[Objective]: Count the lines in the records below that contain the string "Viewport", matching case exactly, and give only the number.

[Data for this task]:

══════════

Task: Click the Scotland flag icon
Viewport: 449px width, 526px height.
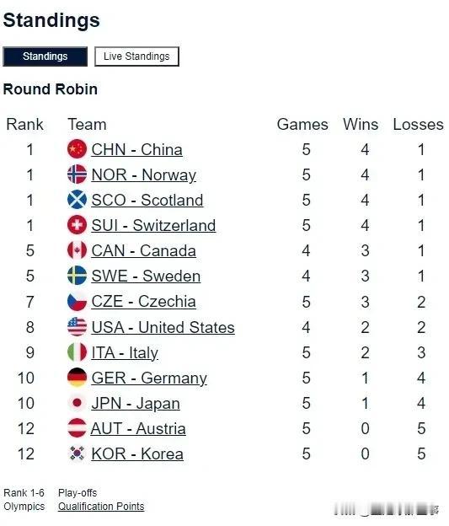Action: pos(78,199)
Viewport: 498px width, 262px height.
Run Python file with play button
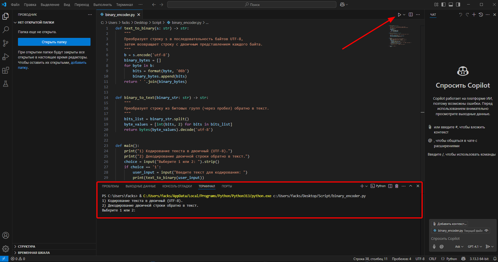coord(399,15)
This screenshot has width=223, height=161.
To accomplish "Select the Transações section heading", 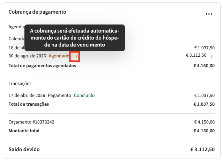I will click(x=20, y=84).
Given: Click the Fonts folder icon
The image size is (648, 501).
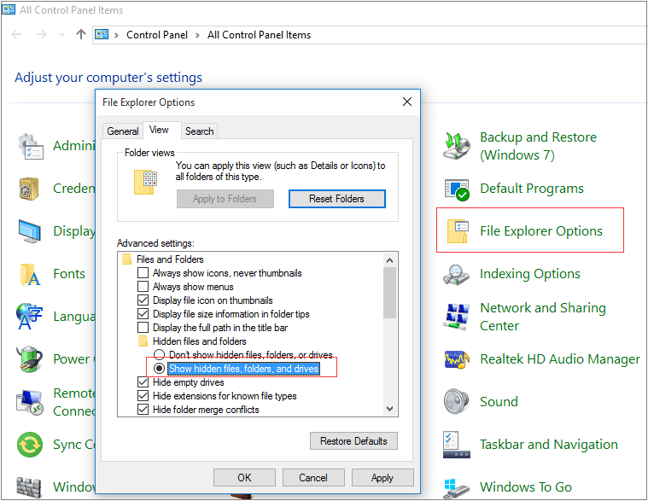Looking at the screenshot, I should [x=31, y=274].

══════════

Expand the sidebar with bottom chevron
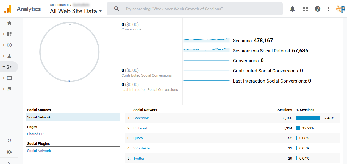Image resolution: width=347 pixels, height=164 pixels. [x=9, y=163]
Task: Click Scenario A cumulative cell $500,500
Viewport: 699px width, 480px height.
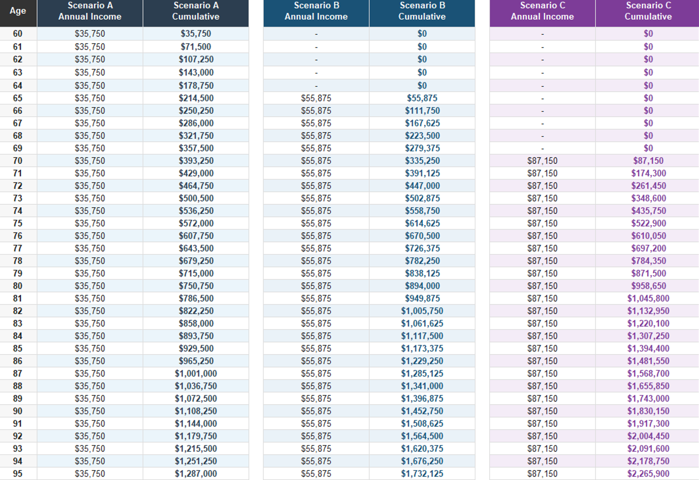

══════════

[Written solution]: 3